L’heure était solennelle et le monde attendait avec anxiété la rencontre armée qui allait mettre aux prises les Français et les Prussiens. A cette date, de Madrid, l’ambassadeur Strogonoff rappelait à son gouvernement ce qui s’était passé l’année précédente au sujet de Moreau. Dans une dépêche adressée au baron de Budberg qui avait remplacé Czartorisky comme ministre, il l’invitait à recourir au général et, manquant lui-même de moyens pour communiquer avec celui-ci, il suggérait l’idée de recourir aux bons offices de l’Angleterre.
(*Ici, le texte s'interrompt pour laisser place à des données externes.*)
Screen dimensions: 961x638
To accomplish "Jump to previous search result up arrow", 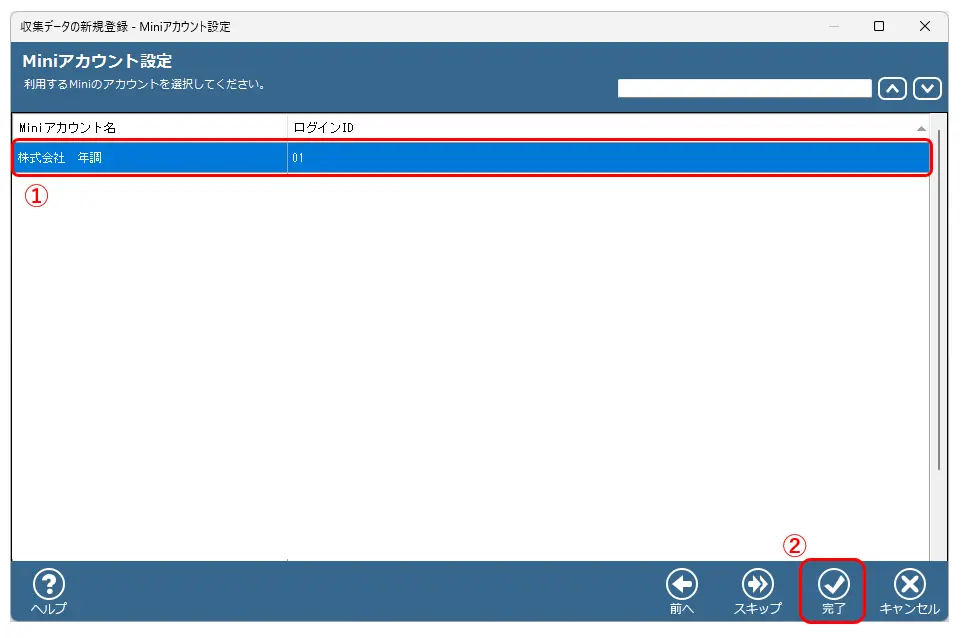I will point(892,89).
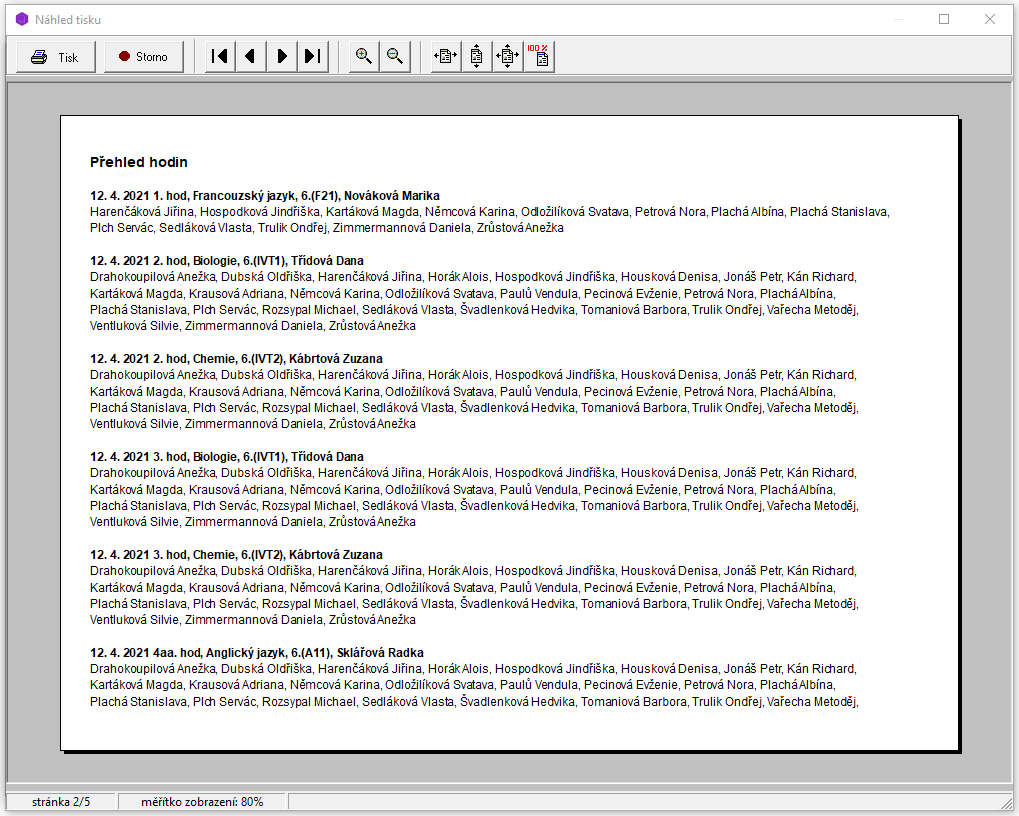1019x816 pixels.
Task: Fit page to window height
Action: tap(476, 57)
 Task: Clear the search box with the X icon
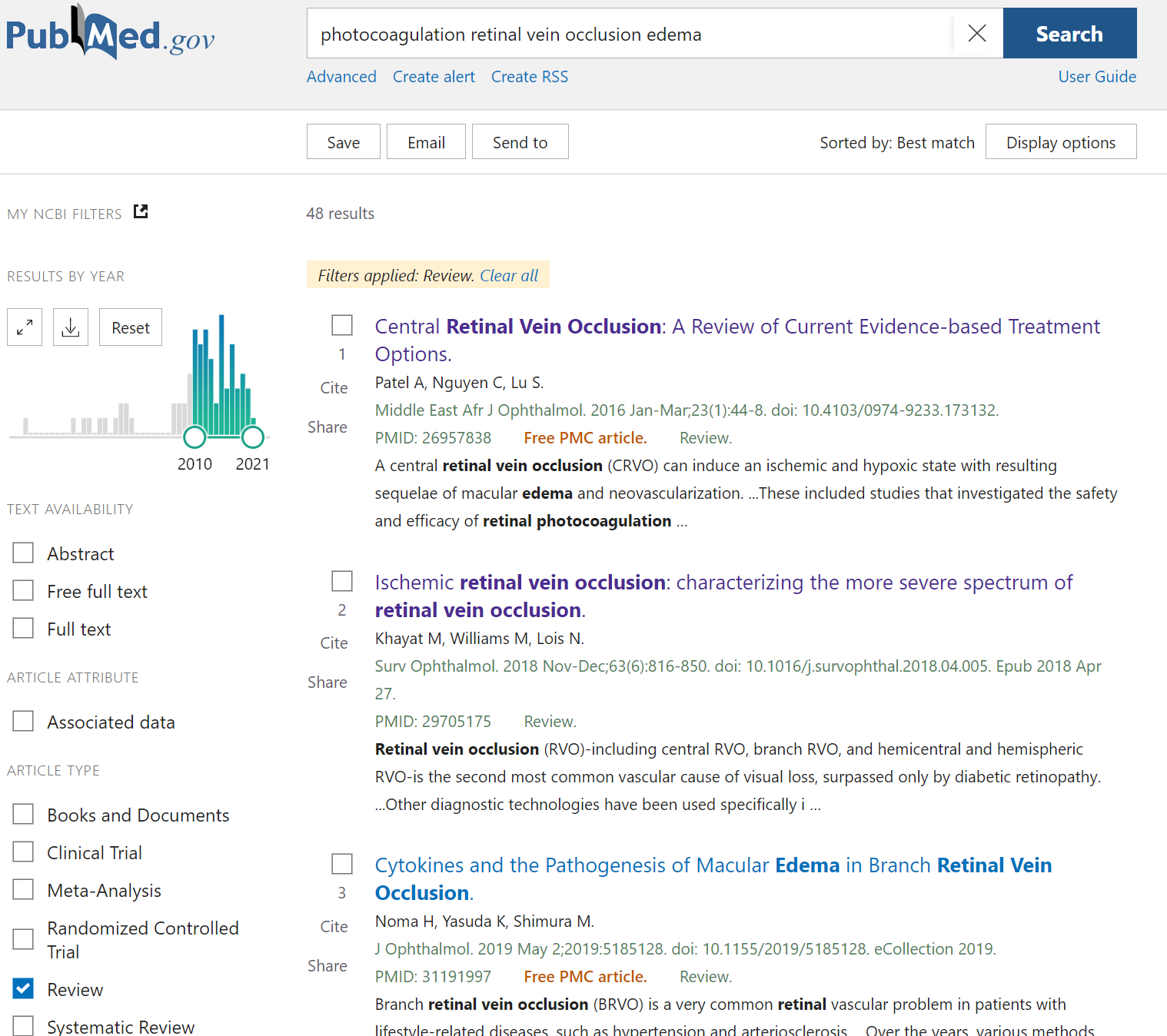976,34
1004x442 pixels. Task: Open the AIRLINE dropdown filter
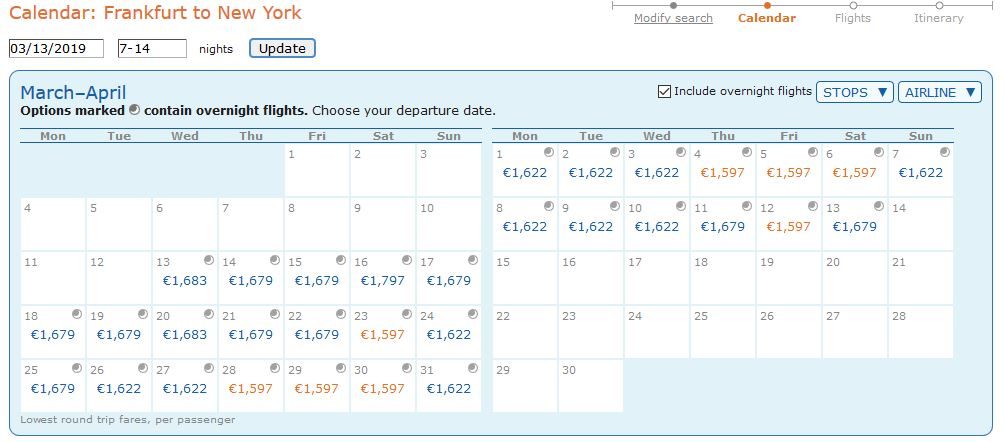939,92
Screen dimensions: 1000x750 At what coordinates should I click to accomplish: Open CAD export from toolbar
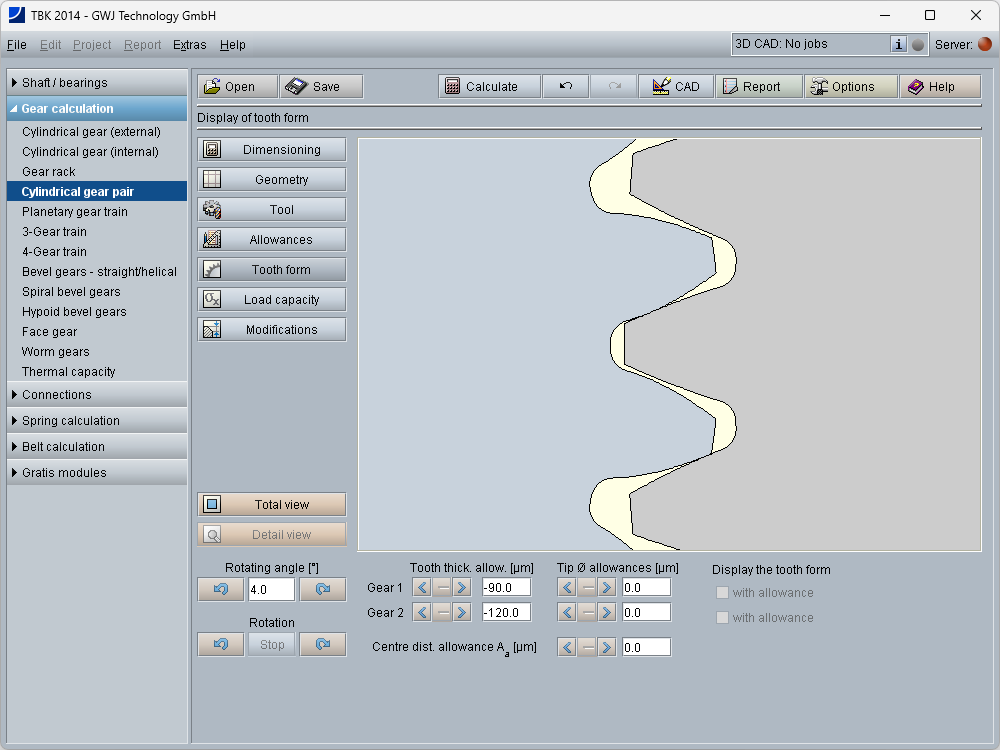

Elle était alors en rapports amicaux avec les États-Unis ; elle y était représentée par des agens diplomatiques et, si l’on suivait cette voie, « le succès serait plus prononcé et plus assuré. »

Il n’y a pas lieu de s’attarder à la question de savoir si cette ouverture aurait eu les suites qu’eu espérait Strogonoff. Sa dépêche est datée du 5 octobre 1806, et c’est le lendemain que Napoléon remportait sur les Prussiens à Iéna l’une de ses plus décisives victoires. La nouvelle en arriva à Saint-Pétersbourg presque en même temps que l’envoi de Strogonoff et les résolutions définitives relatives à Moreau furent encore ajournées.

On n’y revint qu’au mois de mars 1807, quelques semaines après la bataille d’Eylau, où les Russes avaient été si près de vaincre que leur souverain, convaincu qu’un effort persévérant arrêterait la fortune de Napoléon, se préparait à de nouveaux combats. Immobilisé à Londres depuis deux ans, Pahlen reçut enfin l’ordre de donner suite à sa mission[1]. On lui envoyait un double des instructions qui lui avaient été remises

  1. D’Alopéus, qui avait remplacé Woronzoff à l’ambassade de Londres, fut chargé de remettre cet ordre à Pahlen et, en même temps, de lui compter deux mille ducats pour ses frais de voyage.